> **BRIEF**: Rewrite the items below, starting at the line that contains "Image resolution: width=960" and ending at the end of the items, with their requests included. Raise every coordinate in the answers by 59 and leave the pictures out.

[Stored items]
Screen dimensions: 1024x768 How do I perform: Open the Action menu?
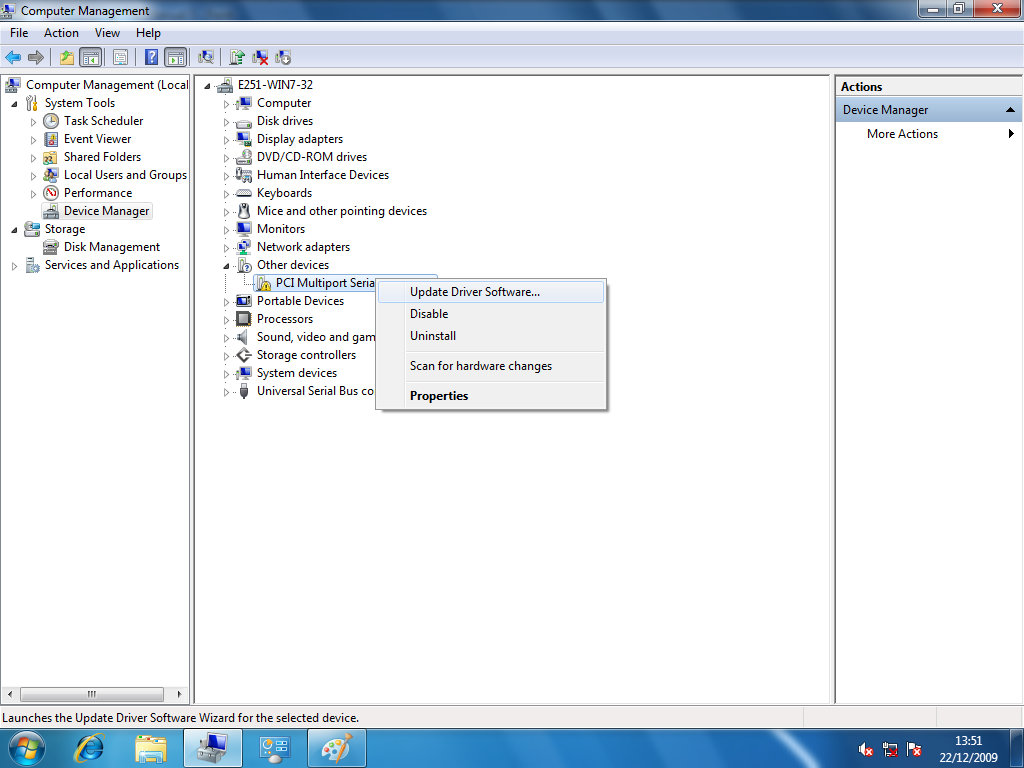point(61,32)
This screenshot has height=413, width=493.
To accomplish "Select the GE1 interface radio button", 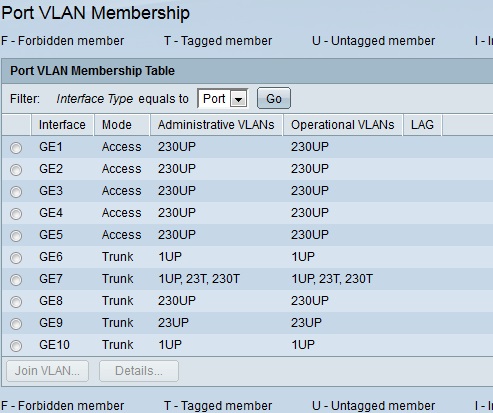I will (x=16, y=148).
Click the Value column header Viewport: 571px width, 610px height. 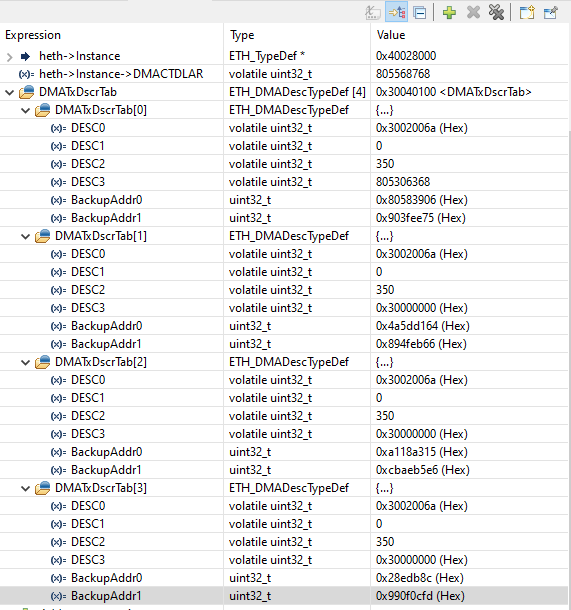469,35
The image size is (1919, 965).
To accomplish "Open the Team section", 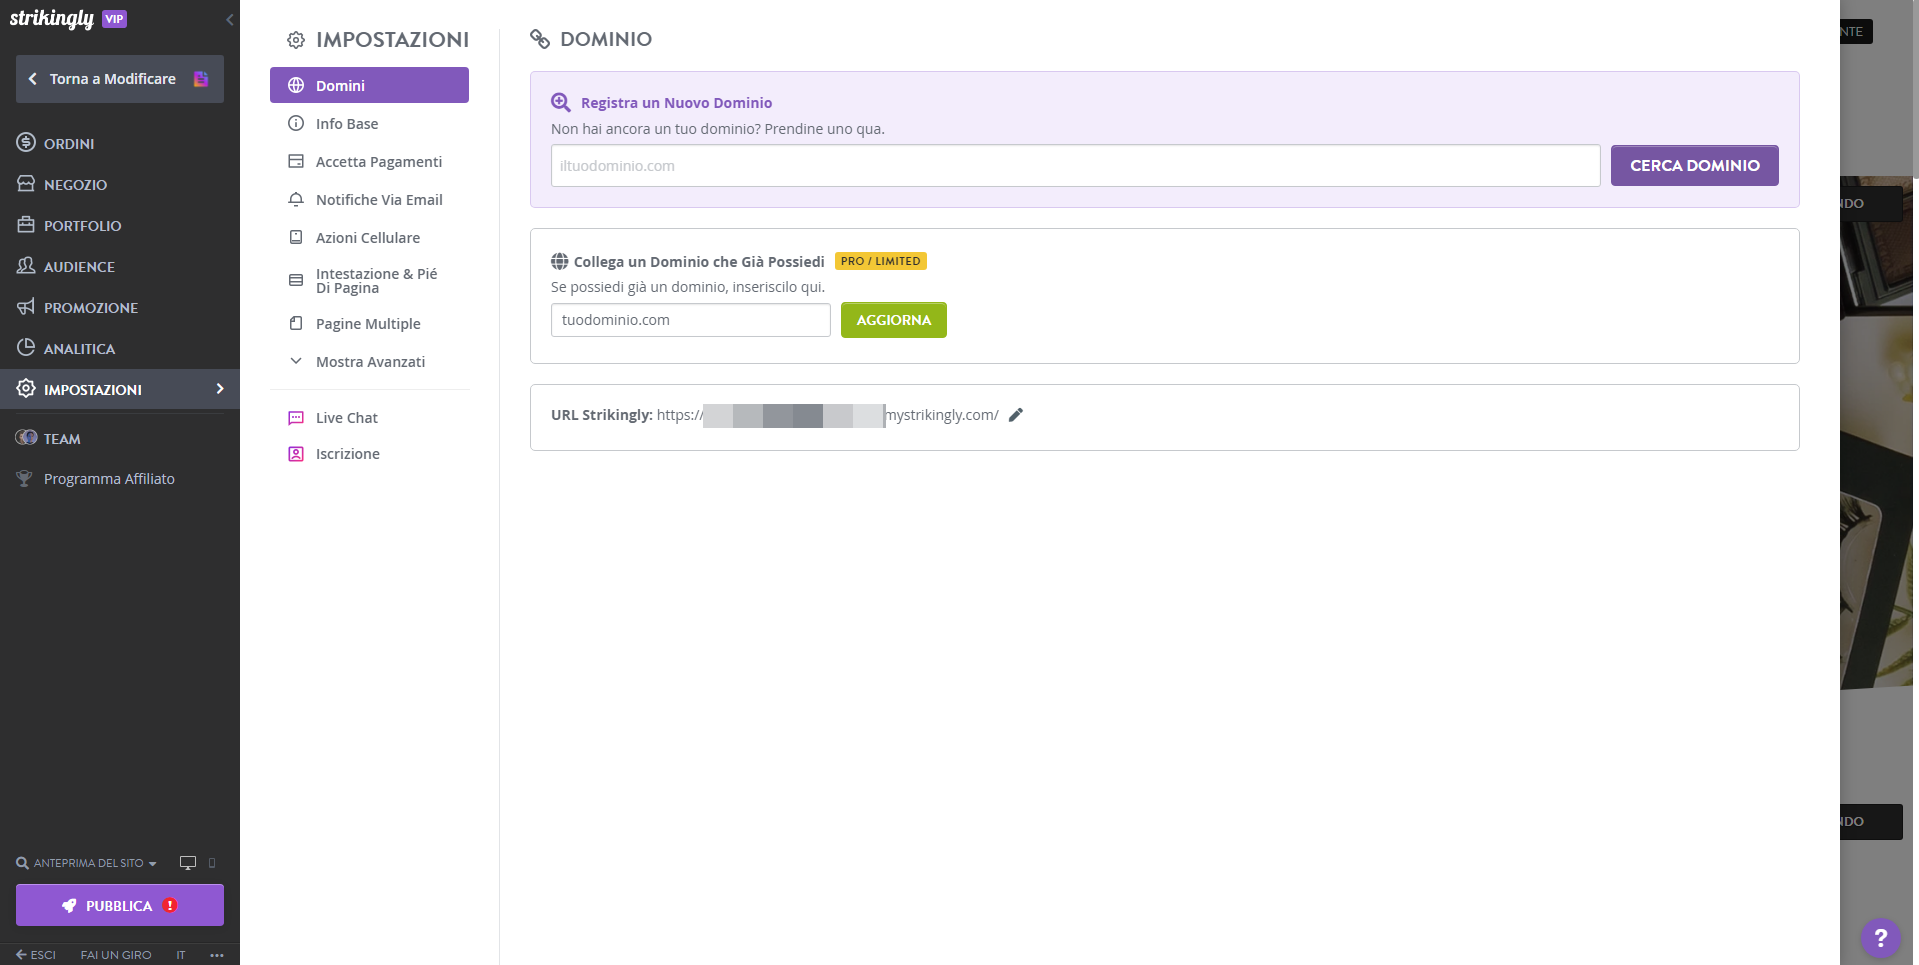I will [x=62, y=439].
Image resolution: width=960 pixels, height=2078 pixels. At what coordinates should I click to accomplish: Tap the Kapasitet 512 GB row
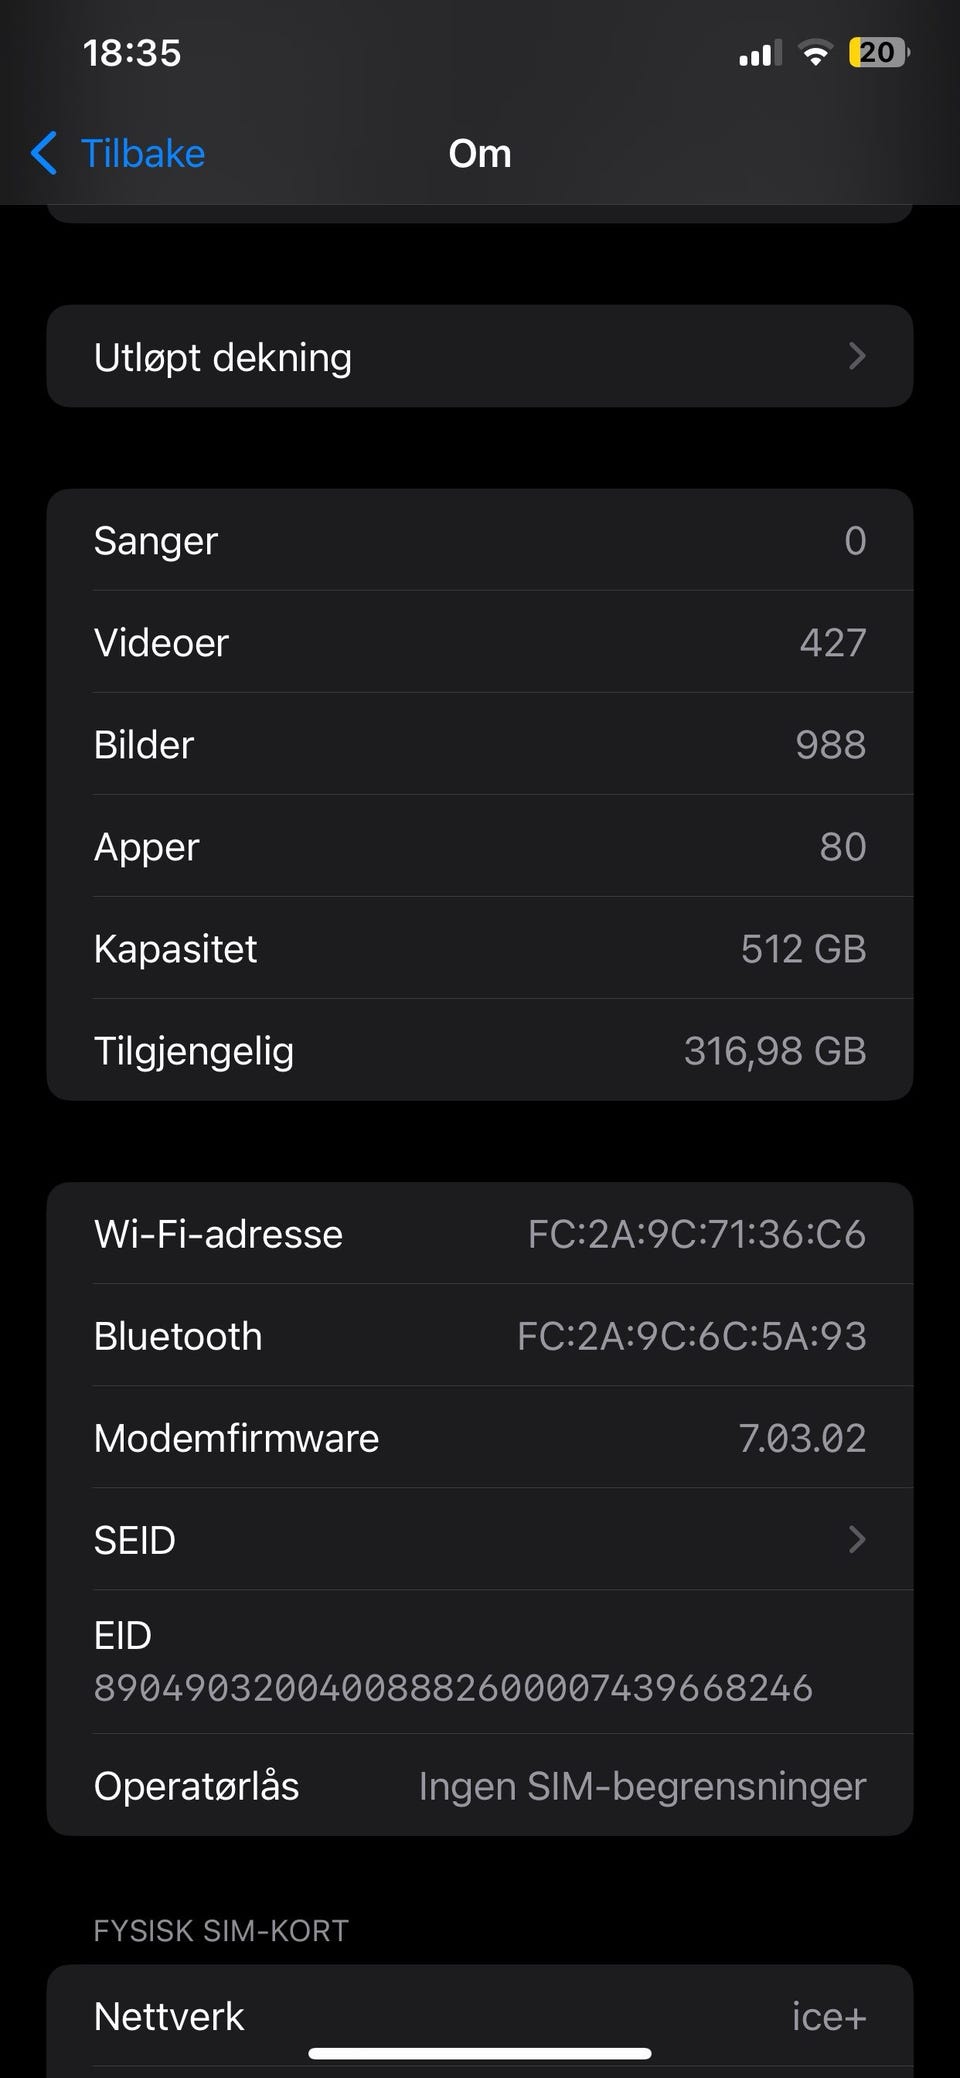pyautogui.click(x=480, y=949)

> **THE SOLUTION**:
Image resolution: width=960 pixels, height=2078 pixels. At what coordinates should I click to accomplish: Tap the Kapasitet 512 GB row
pyautogui.click(x=539, y=1008)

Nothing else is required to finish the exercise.